**AIM OF THE TASK**. What you write must be the lines from the one holding "Image resolution: width=1080" through the final line of the records below, reproduced exactly, minus the pictures.
^^^^^^^^^^^^^^^^
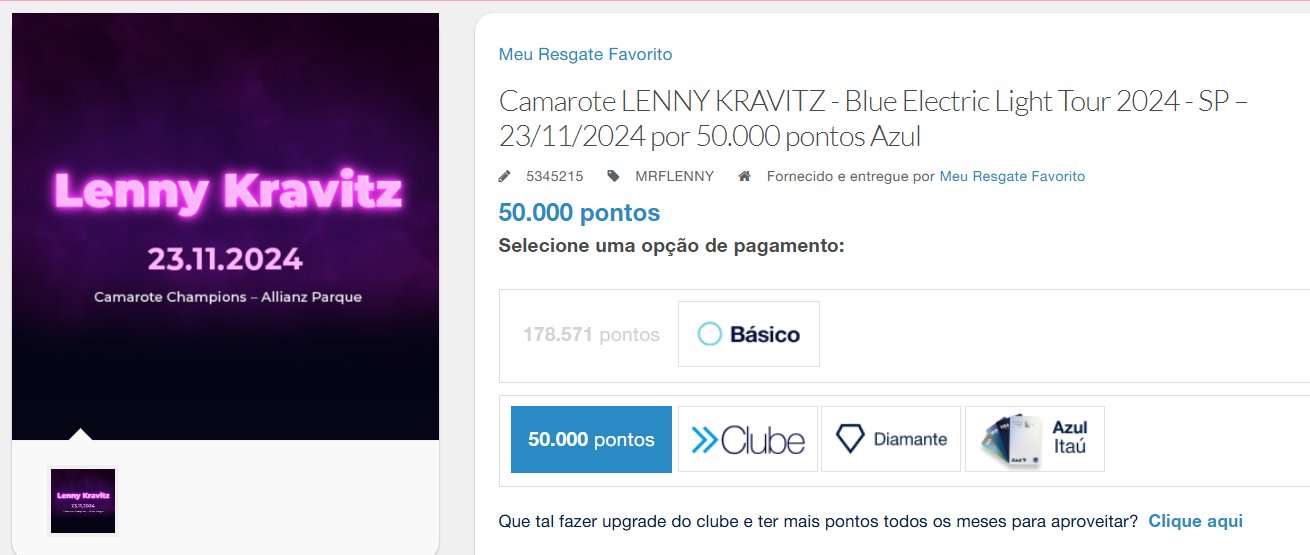Screen dimensions: 1310x555
Task: Click the Azul Itaú label text
Action: point(1070,437)
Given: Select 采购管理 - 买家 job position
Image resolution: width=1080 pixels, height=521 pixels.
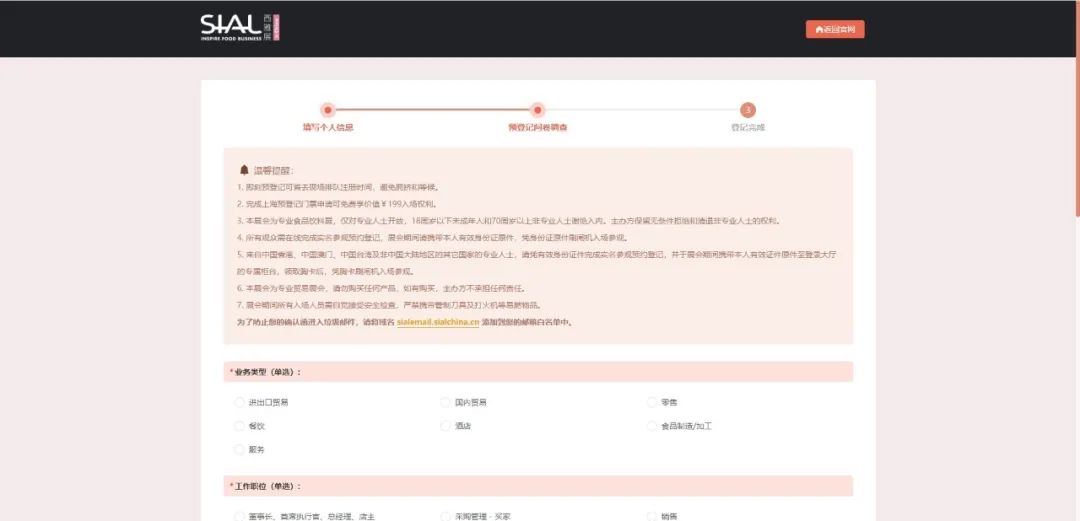Looking at the screenshot, I should click(x=446, y=516).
^^^^^^^^^^^^^^^^
**ANSWER AREA**.
Image resolution: width=1080 pixels, height=521 pixels.
Looking at the screenshot, I should click(x=446, y=516).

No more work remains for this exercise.